The utility model provides an electrodialysis sea water desalination of reverse electrodialysis electricity generation of solar energy coupling, include: the electrodialysis device is used for desalting and desalinating the original seawater to output fresh water and concentrated seawater; a solar power generation device for converting solar energy into electric energy; the concentrated seawater storage device is used for storing the concentrated seawater output by the electrodialysis device; the reverse electrodialysis device generates electric energy by using the salinity difference of the raw seawater and the concentrated seawater and discharges low-concentration brine; a plurality of direct current water pumps for delivering raw seawater to the electrodialysis device and delivering raw seawater and concentrated seawater to the reverse electrodialysis device; and the power supply management device is used for distributing the direct current electric energy output by the solar power generation device or the reverse electrodialysis device to the dialysis membrane stack and the direct current water pump. The system of the utility model can well use the seawater desalination system in the area where the electric energy is deficient so as to provide the water source required by life and production.

Description

Electrodialysis sea water desalination system for solar energy coupling reverse electrodialysis power generation

Technical Field

The utility model relates to an electrodialysis method sea water desalination technical field, concretely relates to electrodialysis sea water desalination system of reverse electrodialysis electricity generation of solar energy coupling.

Background

Desalination of sea water is the process of obtaining fresh water from sea water. Currently used methods for desalinating seawater include a seawater freezing method, an electrodialysis method, a distillation method, a reverse osmosis method, and an ammonium carbonate ion exchange method, and currently, the application of the reverse osmosis membrane method and the distillation method is the mainstream in the market, and a large amount of electric energy is required. For remote areas or islands far from the land, the source of electric energy required for the seawater desalination process is limited, which makes the dream of seawater desalination in remote areas and islands difficult to realize.

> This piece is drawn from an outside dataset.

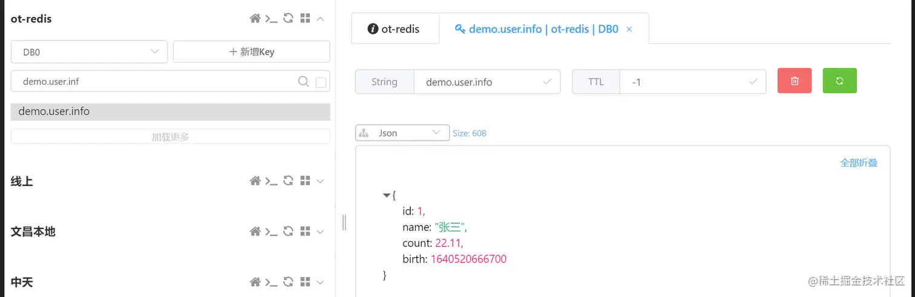915x297 pixels.
Task: Click search magnifier in key filter
Action: (304, 82)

The electrodialysis technology is a membrane separation process in which ions pass through a selective ion exchange membrane under the action of electric field force, and the core part of the electrodialysis technology is an anion-cation exchange membrane, namely, the technology for selectively separating ions in a solution by utilizing the characteristic that the cation exchange membrane only allows cations to pass through and the anion exchange membrane only allows anions to pass through. Under the action of electric field force, the anions and cations in the solution are directionally transferred from one part of water body to another part of water body, so that the purposes of solution separation, purification and concentration are achieved.

On the other hand, salt tolerance energy is an important component in the development process of marine resources. The chemical potential difference energy generated between seawater and fresh water or between seawater due to the existence of concentration gradient is ocean energy existing in a chemical energy form and mainly exists at the junction of rivers and oceans.

The salt difference energy power generation mainly comprises 3 types of osmotic pressure method, steam pressure method and reverse electrodialysis method. Experiments prove that the three methods are considered from the perspective of average power density and energy recovery, the reverse electrodialysis method is suitable for the sea mouths of rivers, and the osmotic pressure method and the steam pressure method are suitable for the salt difference energy power generation of salt lakes. With the mature application of the electrodialysis technology, the growth is promotedThe application of the reverse electrodialysis in the field of salt-difference energy power generation is realized, so that the reverse electrodialysis method is one of the most promising technologies in the utilization of the salt-difference energy at present. In general, the reverse electrodialysis system is composed of an anion-cation exchange membrane, an anode electrode, a separator, an external load, a concentrated solution, a dilute solution and the like, and is carried out by Cl^-、Na⁺An electric potential difference is formed between the two plates, thereby generating an electric current externally.

SUMMERY OF THE UTILITY MODEL

The utility model provides a technical problem lie in providing a system that the salt tolerance of utilizing solar energy and desalination in-process to produce strong brine high-efficiently can carry out electrodialysis method sea water desalination to also can use well in the area and the occasion that field or island isoelectrical energy are deficient in order to provide the required fresh water of life.

The utility model discloses a following technical scheme realizes above-mentioned purpose:

an electrodialysis sea water desalination system for solar energy coupling reverse electrodialysis power generation, comprising:

the electrodialysis device is used for desalting and desalting input raw seawater to output fresh water and concentrated seawater;

a solar power generation device for converting solar energy into electric energy;

the concentrated seawater storage device is used for storing the concentrated seawater output by the electrodialysis device and outputting the concentrated seawater to the reverse electrodialysis device;

the reverse electrodialysis device generates electric energy by using the salinity difference of the input raw seawater and the concentrated seawater and discharges low-concentration brine;

the power management device is used for distributing the direct current electric energy output by the solar power generation device or the reverse electrodialysis device to the dialysis membrane stacks and the direct current water pumps in the electrodialysis device and the reverse electrodialysis device;

when the solar power generation device works, the power management device only uses the electric energy output by the solar power generation device as a driving power supply of the electrodialysis device, and uses the electric energy output by the reverse electrodialysis device as the electrodialysis device and the driving power supply of the electrodialysis device when the solar power generation device stops working.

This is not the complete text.